Je n'étais pas fâché d'aller jouer. De tous mes souvenirs d'enfance, les plus pénibles et les plus odieux sont ces confidences à mots couverts, de femmes qui crèvent d'envie de répandre la calomnie, et qui, pour faire durer le plaisir, parlent une demi-heure auparavant par paraboles.
M. le curé de Beaumont disait:
«Il ne faut point juger notre prochain, mon enfant. Ce jugement, difficile à porter, appartient à Notre-Seigneur. Contentons-nous de plaindre les hommes, dont le mobile des actions nous échappe, mais dont l'esprit, dans bien des cas, est borné.»

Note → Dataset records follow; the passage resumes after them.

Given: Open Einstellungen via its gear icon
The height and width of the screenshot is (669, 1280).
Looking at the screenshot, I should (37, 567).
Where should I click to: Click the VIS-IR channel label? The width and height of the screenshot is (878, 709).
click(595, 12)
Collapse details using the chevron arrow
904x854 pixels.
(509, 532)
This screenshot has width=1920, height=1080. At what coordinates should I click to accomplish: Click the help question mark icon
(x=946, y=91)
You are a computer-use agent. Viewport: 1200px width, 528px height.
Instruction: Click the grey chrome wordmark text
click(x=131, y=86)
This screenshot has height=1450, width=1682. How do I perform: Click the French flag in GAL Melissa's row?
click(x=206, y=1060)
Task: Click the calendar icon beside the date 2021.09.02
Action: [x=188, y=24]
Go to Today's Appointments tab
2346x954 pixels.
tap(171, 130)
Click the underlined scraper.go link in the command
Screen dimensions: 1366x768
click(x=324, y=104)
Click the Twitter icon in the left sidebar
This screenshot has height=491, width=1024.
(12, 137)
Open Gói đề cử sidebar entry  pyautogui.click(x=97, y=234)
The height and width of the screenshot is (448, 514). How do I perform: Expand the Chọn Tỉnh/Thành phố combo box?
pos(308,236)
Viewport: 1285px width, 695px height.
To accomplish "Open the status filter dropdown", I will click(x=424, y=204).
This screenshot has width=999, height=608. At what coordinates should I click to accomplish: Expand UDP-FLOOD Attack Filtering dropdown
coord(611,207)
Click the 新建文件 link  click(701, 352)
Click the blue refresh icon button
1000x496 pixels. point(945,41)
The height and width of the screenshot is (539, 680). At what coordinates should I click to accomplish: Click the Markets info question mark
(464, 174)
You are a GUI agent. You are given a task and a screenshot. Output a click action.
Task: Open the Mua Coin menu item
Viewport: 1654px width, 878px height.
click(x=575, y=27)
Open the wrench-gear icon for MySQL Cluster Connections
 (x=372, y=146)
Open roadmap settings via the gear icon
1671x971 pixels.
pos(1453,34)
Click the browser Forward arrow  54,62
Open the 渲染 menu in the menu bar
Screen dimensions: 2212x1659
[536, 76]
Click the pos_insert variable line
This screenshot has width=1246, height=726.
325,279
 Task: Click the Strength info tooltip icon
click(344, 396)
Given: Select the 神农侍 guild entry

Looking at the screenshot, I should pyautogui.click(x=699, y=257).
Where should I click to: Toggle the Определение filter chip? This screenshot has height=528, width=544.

Ces paroles étaient inspirées par quelque chose de trop haut, que je ne comprenais pas; elles étaient plus qu'humaines et me paraissaient étrangères. A mon sens d'enfant, la gent Gantois, par exemple, était parfaitement abominable, et j'eusse trouvé fort juste qu'on la liât par les pieds et par les mains et lui enfonçât dans la peau un millier ou deux d'épingles. Tel était le genre de supplice que je rêvais. Après quoi il me semblait que, débarrassé de cette engeance, on eût pu s'occuper des «grandes choses». De quelles grandes choses?
Ah! je ne savais pas.
Je n'ai jamais su qui avait déposé en moi cette idée ni seulement ce terme. Les grandes choses, était-ce de réciter des vers de M. de Bornier, ce qui m'avait fait voir autrefois en Marguerite Charmaison une créature séraphique? Était-ce d'aller à Rome s'éprendre d'un lord ou d'un cardinal anglais? Était-ce de sentir le bon Dieu passer dans le vent, à travers le feuillage des pins, comme à Courance? Était-ce d'être un poète de bronze, impassible, sur une place publique? Était-ce de mourir, comme avait fait maman? Ah! qu'était-ce?